The truth of the matter is that this "crisis" needed to happen eventually. We've all seen it coming for a long time, and it's finally here. A weakened dollar is necessary, too.
Housing had to go down. (Asking $500k for a 1700 sq ft single-family home or townhome -- a house that would rent for about $2000, maybe even less -- is just nuts. Nothing in the fundamentals supported it, as most people here at EuroTrib have known for much longer than the press.) I think people have gone insane over it because of how "quickly" this hit. The market around my neighborhood -- just outside the Beltway -- is in an all-out collapse, unlike anything seen in decades, from what I'm told. (And this was supposed to be the one city immune to a collapse in the housing market, yet prices here are falling at rates double the national average.) You can drive down a typical street and see three, four, five, even six houses for sale, no doubt by desperate sellers who have yet to realize (or simply won't admit) that it's already too late.
On the whole, it's a good thing. Prices will decline. Consumers will continue to trim spending. Irresponsible companies -- the ones whose bigwigs are apparently on the phone to Cramer nightly -- will go bankrupt. Global imbalances will begin the long process of getting back to equilibrium. Thinking of the big picture, it's difficult to see this as anything but a necessary evil.
It's going to be a painful experience, but, even if it leads to recession (and I say this as someone who, as a low-level employee, could lose his job in such a scenario), it's not going to be the end of the world. And it should serve as a much-needed wake-up call to Americans: Take away the Baby-Boomers' credit cards, Social Security and Medicare now before they sink the whole damned ship with their psychotic spending habits. And incorporate asset inflation into the CPI. And set a CPI target. And balance the budget.
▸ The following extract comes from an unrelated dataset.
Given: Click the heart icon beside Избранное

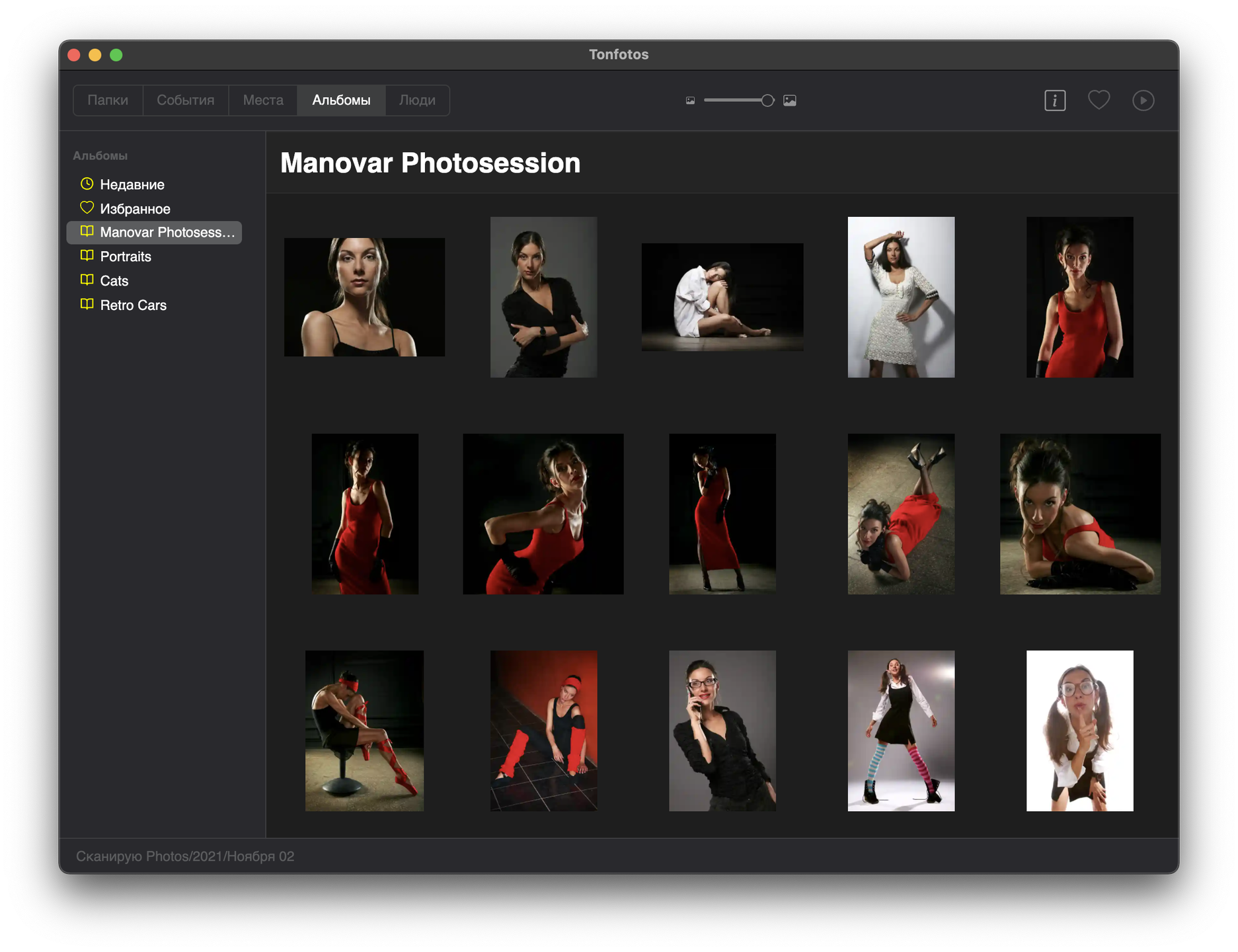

I'll say this, though: If I were in Britain or Australia right now, I'd be scared out of my mind. If this is how bad things will get in America, which suffered a much less severe bubble than our fellow Anglos, what's it going to look like when the shit finally hits the fan in those countries? Conservatives want live babies so they can raise them to be dead soldiers. - George Carlin
OTOH, it might be the first to suffer from the consequences of global climate change, wirh a continent that was never very hospitable to start with suddenly becoming even more hostile. In the long run, we're all dead. John Maynard Keynes
The immigration and strenght of the economy make any recession quite unlikely, especially if we talk about house prices, there is a affordability crisis and lack a supply.
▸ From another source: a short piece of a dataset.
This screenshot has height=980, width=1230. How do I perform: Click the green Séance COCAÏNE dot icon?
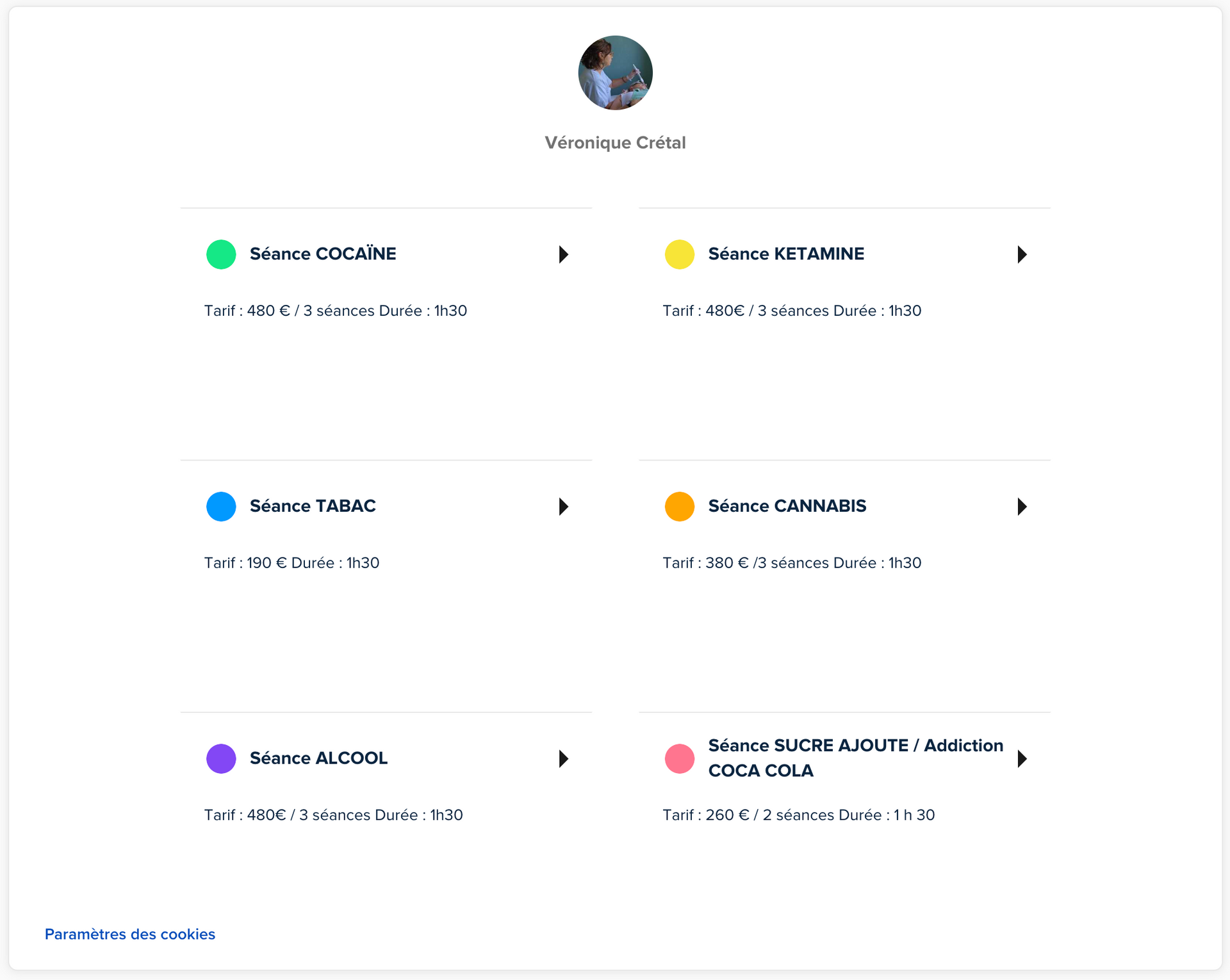click(221, 254)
my state, Queensland, runs at 5% of growth and 3% unemployment (and still dropping).
I think that the UK property market is protected by demand for rented property, due to the restricted supply of land/property in the UK. The US is totally different in terms of over-supply, I think.
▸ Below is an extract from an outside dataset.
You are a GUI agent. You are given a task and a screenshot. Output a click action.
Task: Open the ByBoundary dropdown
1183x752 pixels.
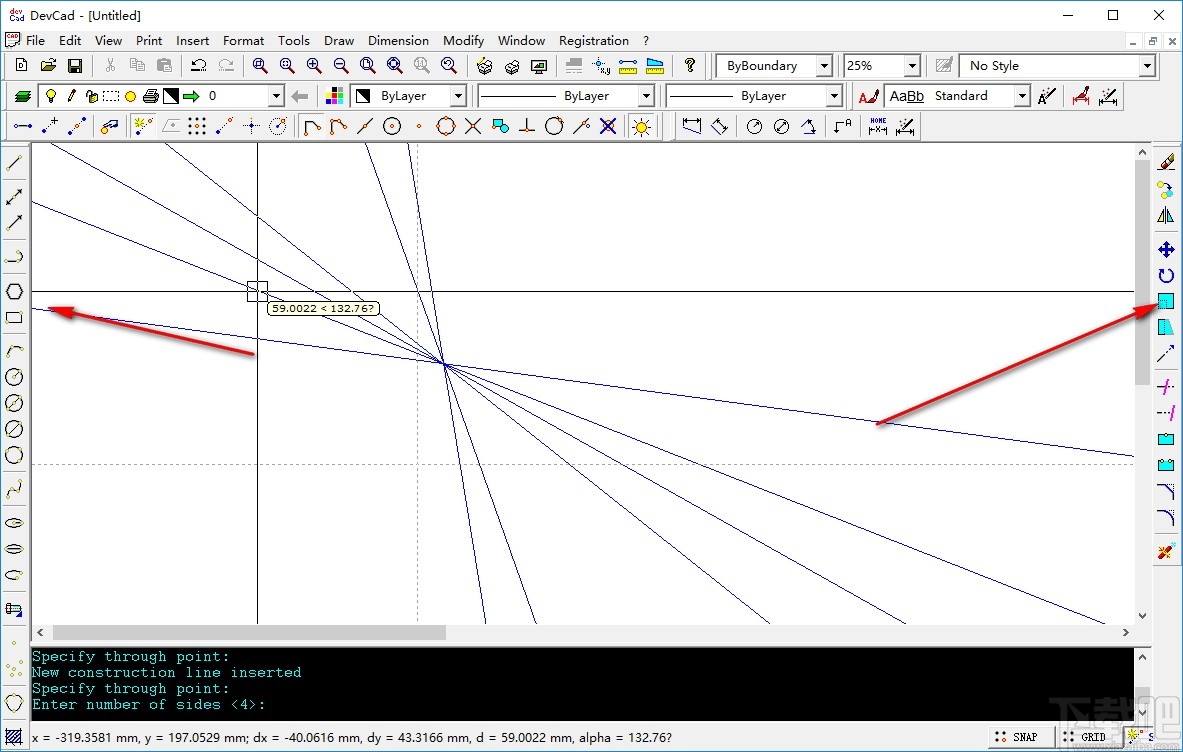(x=824, y=66)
While there is already some pain in the massively growing "buy to let" sector here, a distressed over-geared investor does not have to drop prices too far before another investor steps in who is happy with the rental yield achievable.
The problem we had in the 1990's bust was caused by a recession and the fact that people who had lost jobs could not afford more than a "social" rental, never mind a mortgage. So rental values were dropping alongside property prices and could not support them through invetsment by would be landlords..
That is not the problem now, so UK prices are not, IMHO, going to crash the way they are in the US.
Nor did we reach quite the same levels of craziness in the UK in terms of credit excesses, and risk aversion / prudence has now set in big time.. "Any economic unit can emit money. The serious problem is to get it accepted" Hyman Minsky
May I have a BLT instead, please? -----sapere aude
Take away the Baby-Boomers' credit cards, Social Security and Medicare now before they sink the whole damned ship with their psychotic spending habits.
Or take away the endless and frankly criminal financial farming schemes that leech wealth out of the pockets of people who work for a living into the overseas tax-free accounts of the hyper-rich.
There is more than enough wealth in the planetary economy to provide food, shelter, education and health care for every inhabitant.
If a tiny minority has to be deprived of pointless and excessive luxury to make that possible, that's not necessarily a bad thing.
As for the UK - unfortunately we simply don't have the housing stock in the UK to make a crash likely. Unless the economy tanks spectacularly - which is possible, but not likely given how closely we're tied to Europe - house prices will start to settle, but a headlong 50%+ nose-dive seems unlikely.